4. Repeat for Each LiDAR Scan: Apply the same procedure to the entire robot trajectory estimated by the ICP algorithm to generate a complete occupancy grid map of the environment.

5. Convert Log-Odds to Probability: After finalizing the map, convert the log-odds back to probabilities of occupancy using the formula:
\[
p = \frac{e^{\text{log_odds}}}{1 + e^{\text{log_odds}}}
\]

These steps are used in this project to generate an occupancy grid map based on the robot’s trajectory and LiDAR scans, effectively creating a representation of the environment.

Texture Grid Mapping

Given RGBD images captured by the RGBD camera and the estimated trajectory of the robot, a texture map can be created as follows:

1. SLAM Pose Matching: Given the irregular timing of the Kinect camera data, determine the closest SLAM pose that matches the timestamp of the current Kinect scan.

2. Depth Extraction: Given the values \( d \) at pixel \((i,j)\) of the disparity image, extract the depth information.

3. Coordinate Transformation: Transform the coordinates of the pixels in the image frame to the world frame.

4. Plane Identification: Identify the plane corresponding to the occupancy grid in the transformed data. This is achieved by thresholding on the height, where a height of 0 meters indicates the floor plane. The threshold is chosen to be 0.3m.

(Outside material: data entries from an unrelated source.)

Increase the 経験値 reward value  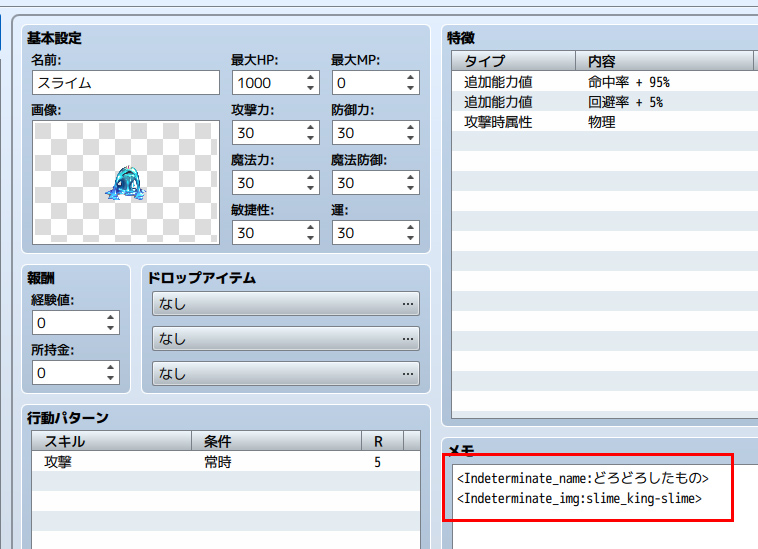coord(110,317)
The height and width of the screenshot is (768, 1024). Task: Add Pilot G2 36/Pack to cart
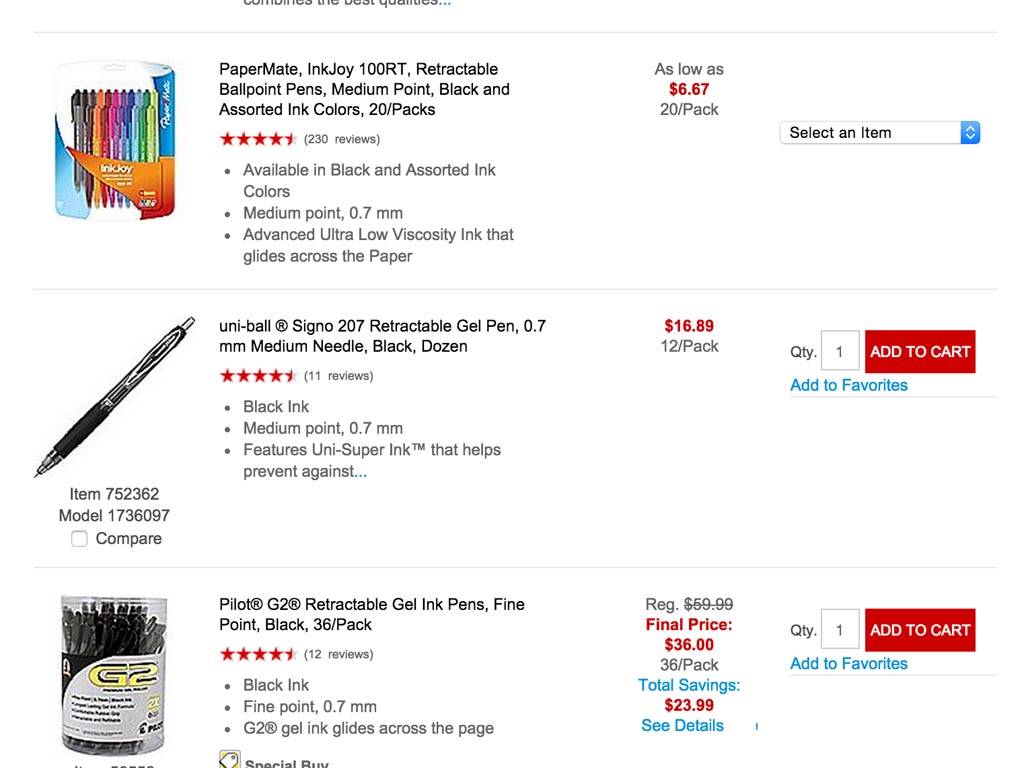[920, 630]
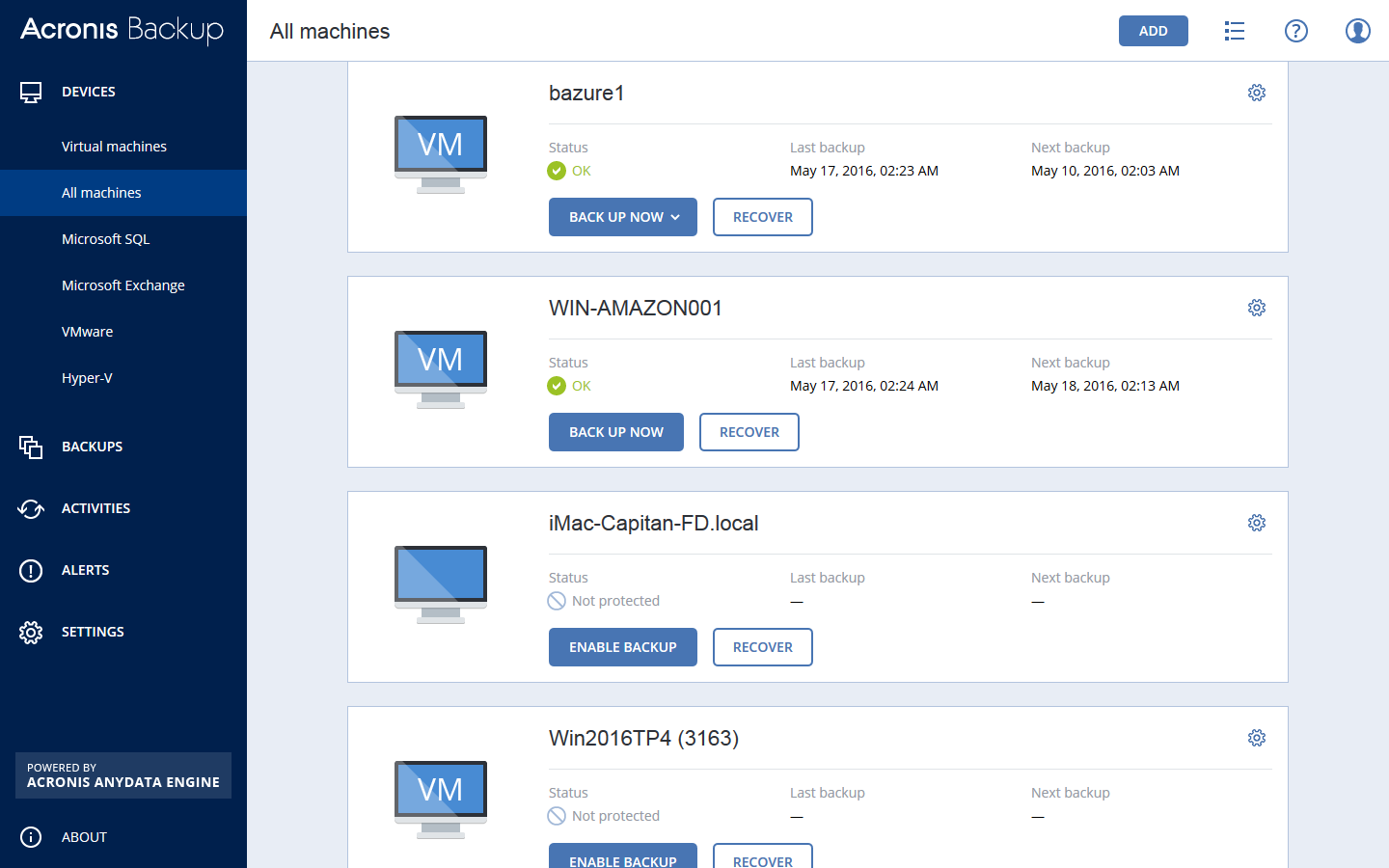
Task: Select Virtual machines under Devices
Action: [114, 147]
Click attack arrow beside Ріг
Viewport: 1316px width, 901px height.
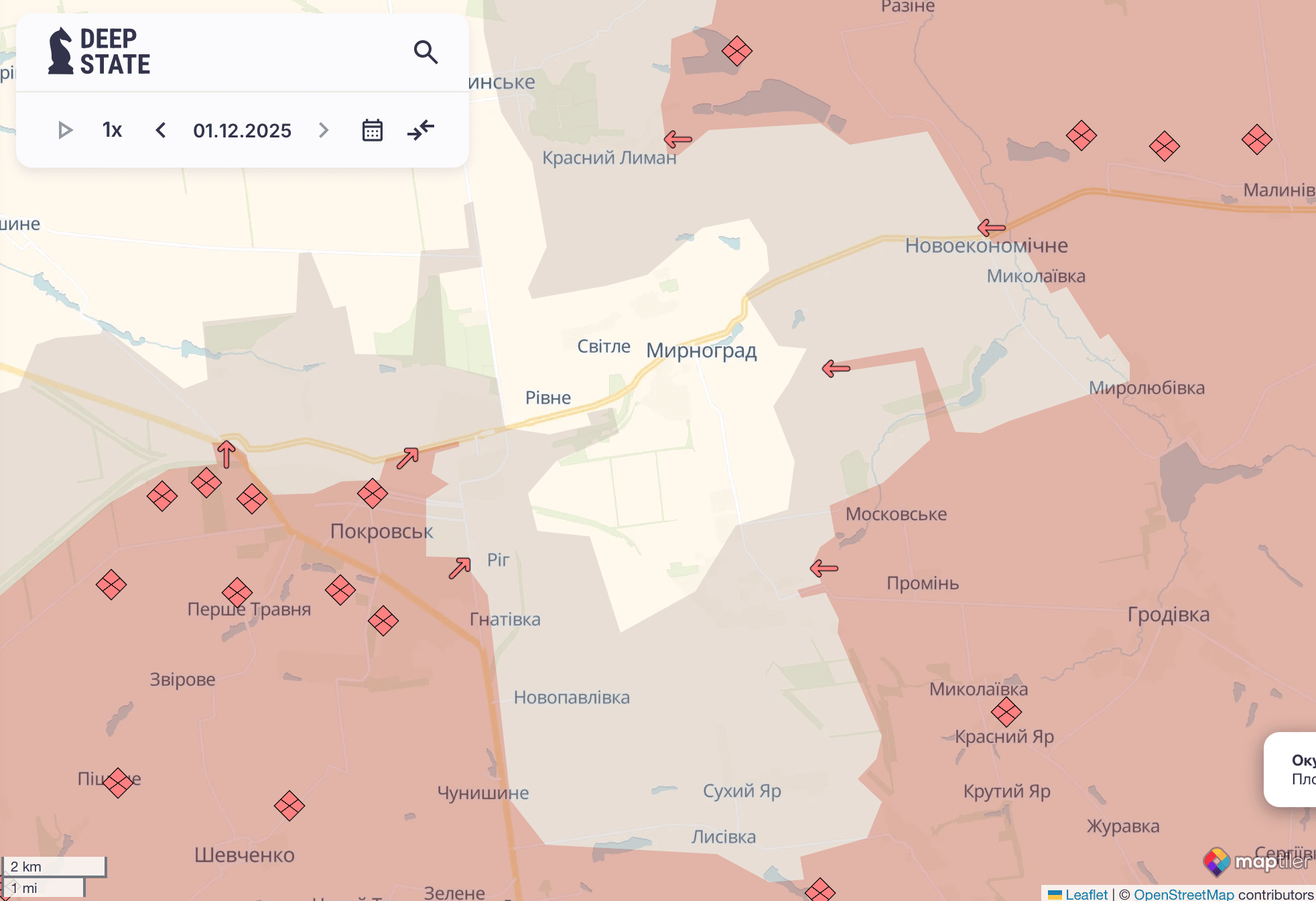tap(460, 568)
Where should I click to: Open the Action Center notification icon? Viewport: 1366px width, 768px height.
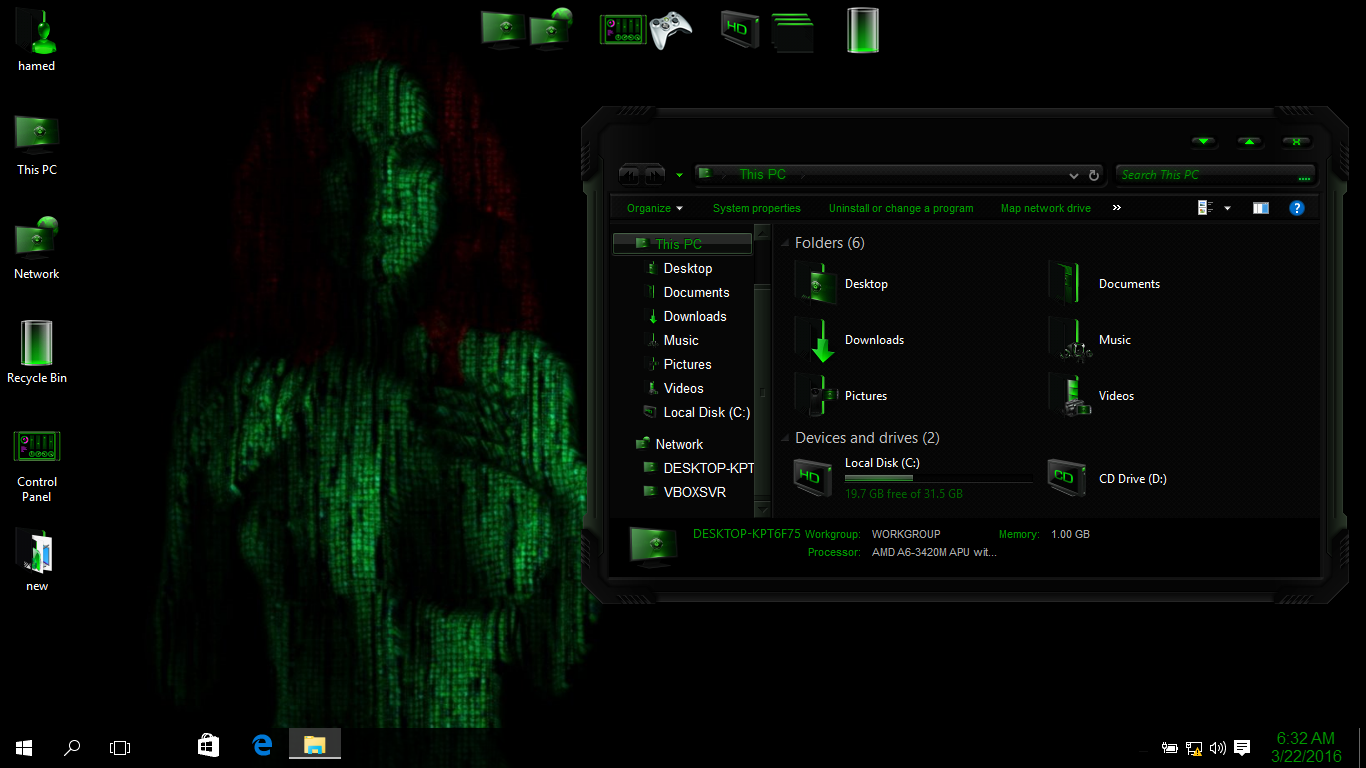(1242, 747)
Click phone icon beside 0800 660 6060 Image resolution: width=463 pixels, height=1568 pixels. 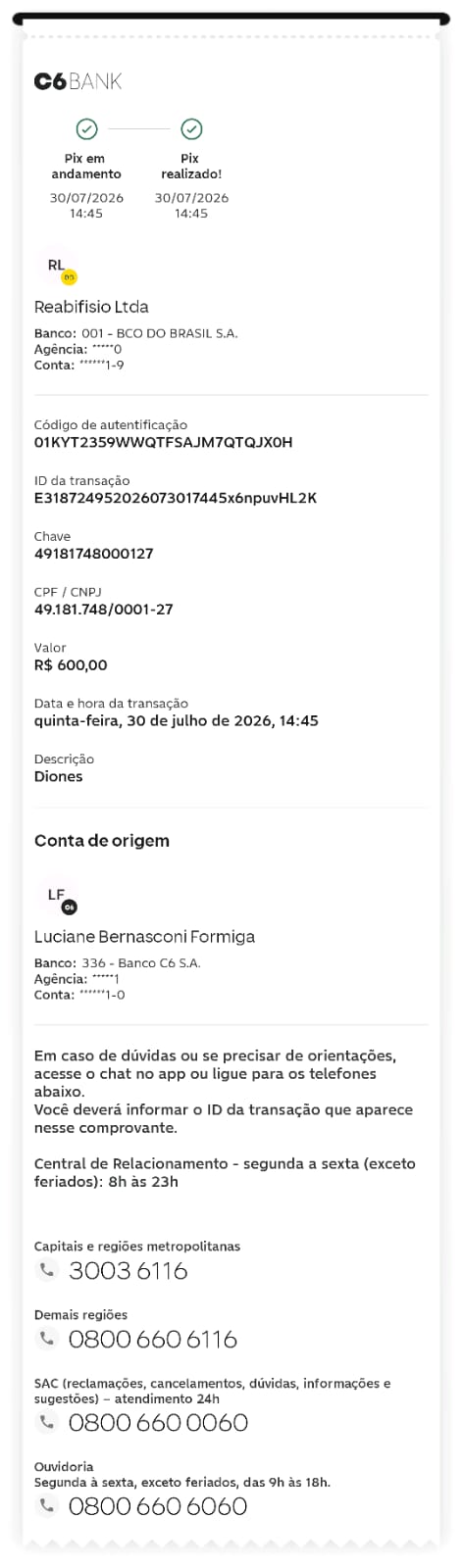[x=46, y=1506]
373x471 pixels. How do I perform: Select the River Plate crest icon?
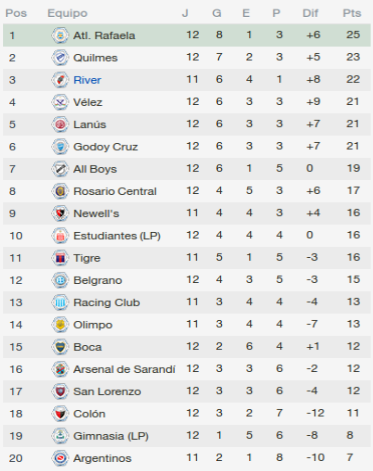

5. Texture Map Generation: Create a second map (RGB image) with the same resolution as the occupancy grid. Color the pixel coordinates of \((x_w, y_w)\) based on the pixel location of the associated RGB color, which can be calculated from the image data.

Results

Displayed below are the occupancy grid maps and texture maps corresponding to the trajectories estimated by each algorithm.

It is evident that the occupancy map constructed from the GTSAM-optimized trajectory provides the most accurate representation of the hallway. This conclusion is supported by the minimal overlap and the close resemblance of the map to real-life hallway layouts, compared to the other generated maps. The reduced overlap indicates a more precise mapping of occupied and free spaces, resulting in a clearer depiction of the environment.

While it may be challenging to definitively determine the most accurate texture map due to their similar appearances, the superior trajectory estimation and occupancy grid map produced by the GTSAM algorithm suggest that the texture map generated using the GTSAM-optimized trajectory is the most reliable among the three options.